***** Recorded data

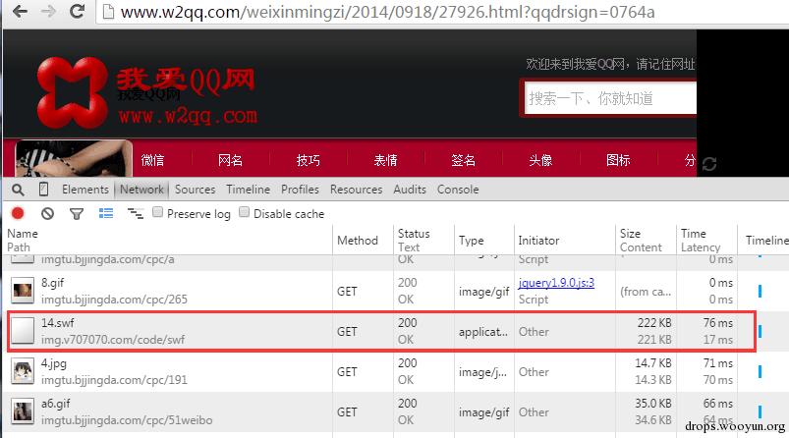
Task: Open the Timeline panel tab
Action: click(x=248, y=190)
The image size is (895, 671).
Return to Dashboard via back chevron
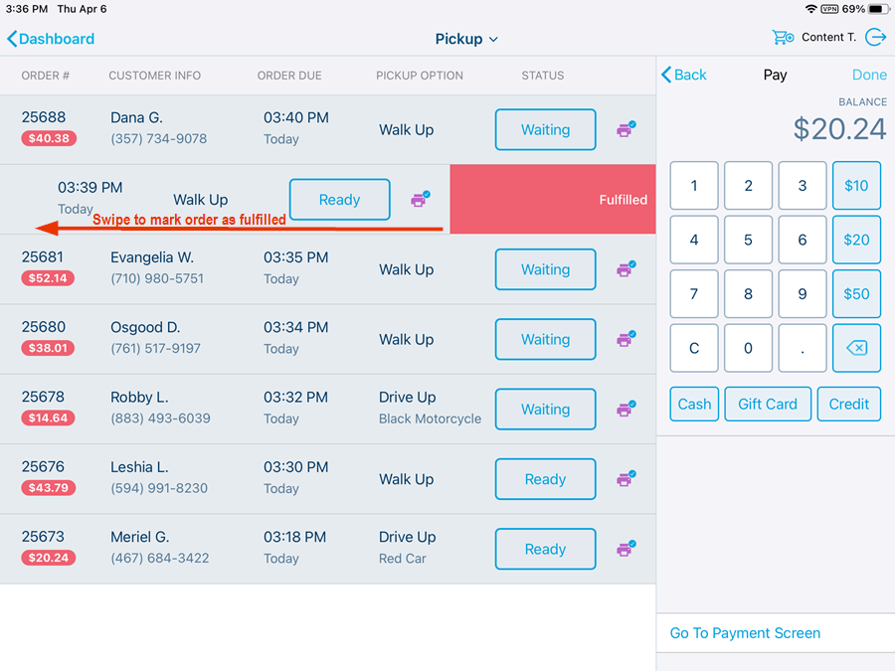(x=51, y=40)
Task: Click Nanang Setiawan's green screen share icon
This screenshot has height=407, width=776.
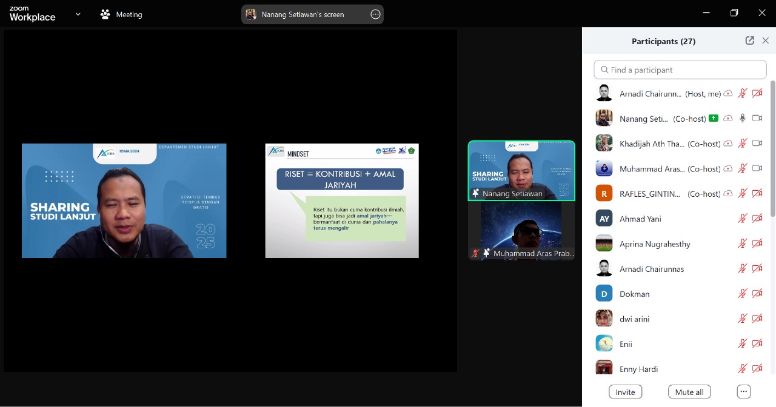Action: pos(714,118)
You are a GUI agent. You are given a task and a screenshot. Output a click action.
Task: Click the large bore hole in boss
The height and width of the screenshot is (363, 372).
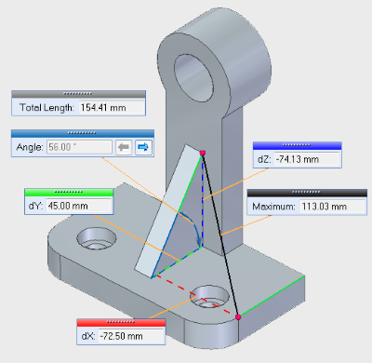click(x=194, y=77)
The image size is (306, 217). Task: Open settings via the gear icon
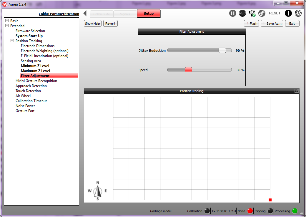tap(262, 13)
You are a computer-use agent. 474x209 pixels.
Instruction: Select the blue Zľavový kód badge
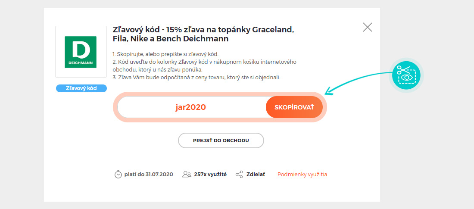[x=81, y=88]
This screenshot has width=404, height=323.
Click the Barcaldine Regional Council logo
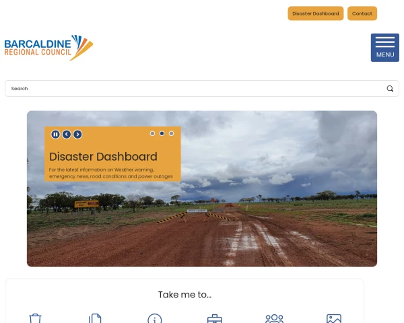(x=48, y=48)
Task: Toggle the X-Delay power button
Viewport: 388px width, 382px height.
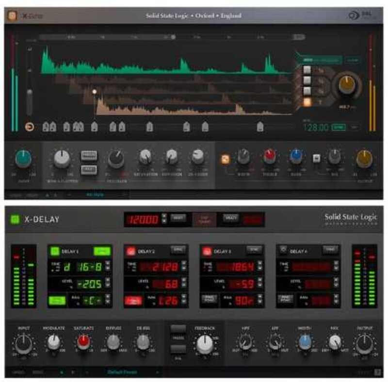Action: 15,219
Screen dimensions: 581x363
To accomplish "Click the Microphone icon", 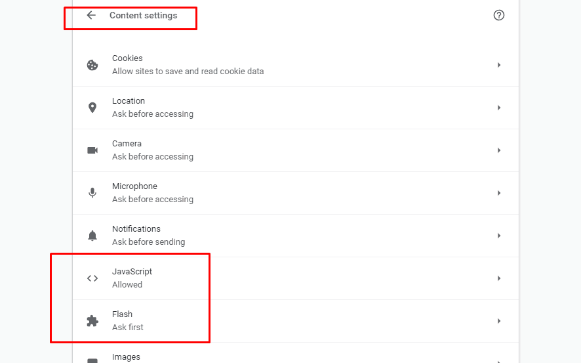I will point(92,193).
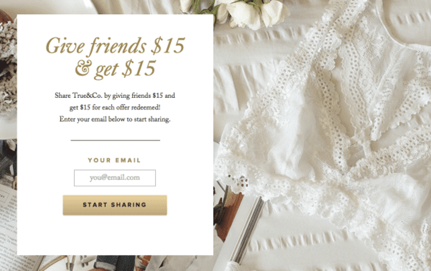
Task: Click the blank white card area below the button
Action: tap(115, 235)
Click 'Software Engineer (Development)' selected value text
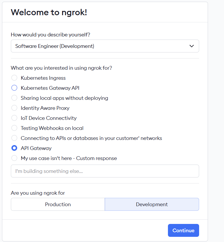This screenshot has width=224, height=242. click(55, 46)
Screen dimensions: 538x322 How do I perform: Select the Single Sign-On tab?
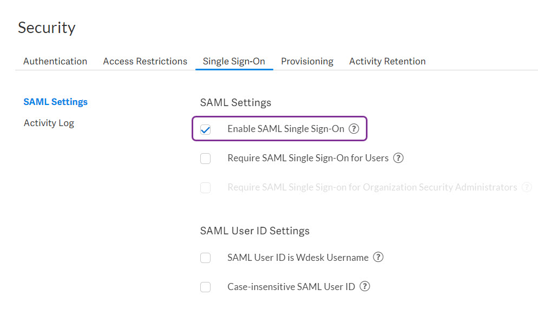tap(234, 61)
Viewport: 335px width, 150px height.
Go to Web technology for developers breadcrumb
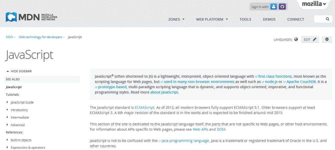(x=40, y=37)
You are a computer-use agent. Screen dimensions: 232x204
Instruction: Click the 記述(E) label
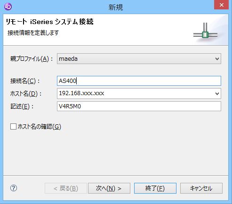22,106
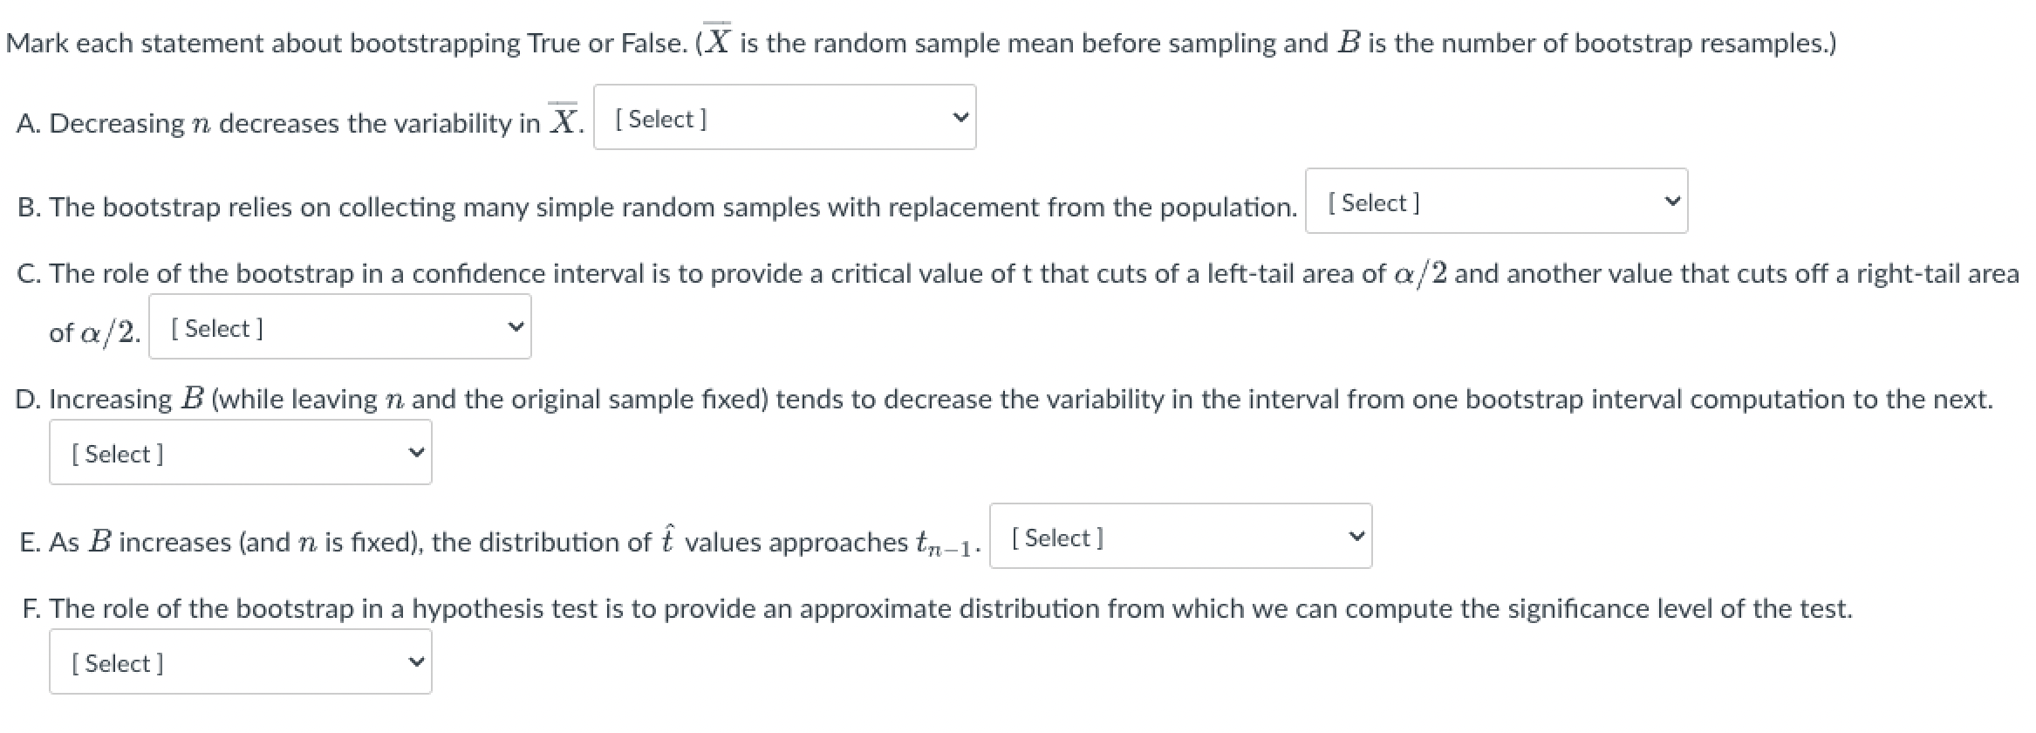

**********

* **Task to complete**
Beginning at the line above that contains "This screenshot has height=407, width=776." and going on through the line that contains "Screen dimensions: 581x363", please copy every line exactly, leaving the pictures out and adding nothing.

* **Response box**
This screenshot has height=407, width=776.
Action: pos(714,118)
You are a GUI agent. You are given a task and a screenshot. Output a click action.
Task: Click the large bore hole in boss
The height and width of the screenshot is (363, 372).
click(x=194, y=77)
The image size is (306, 217). Task: Open settings via the gear icon
tap(262, 13)
You are a computer-use agent. 474x209 pixels.
Instruction: Select the blue Zľavový kód badge
[x=81, y=88]
This screenshot has width=404, height=323.
Click the Barcaldine Regional Council logo
(x=48, y=48)
Task: Toggle the X-Delay power button
Viewport: 388px width, 382px height.
Action: 15,219
Screen dimensions: 581x363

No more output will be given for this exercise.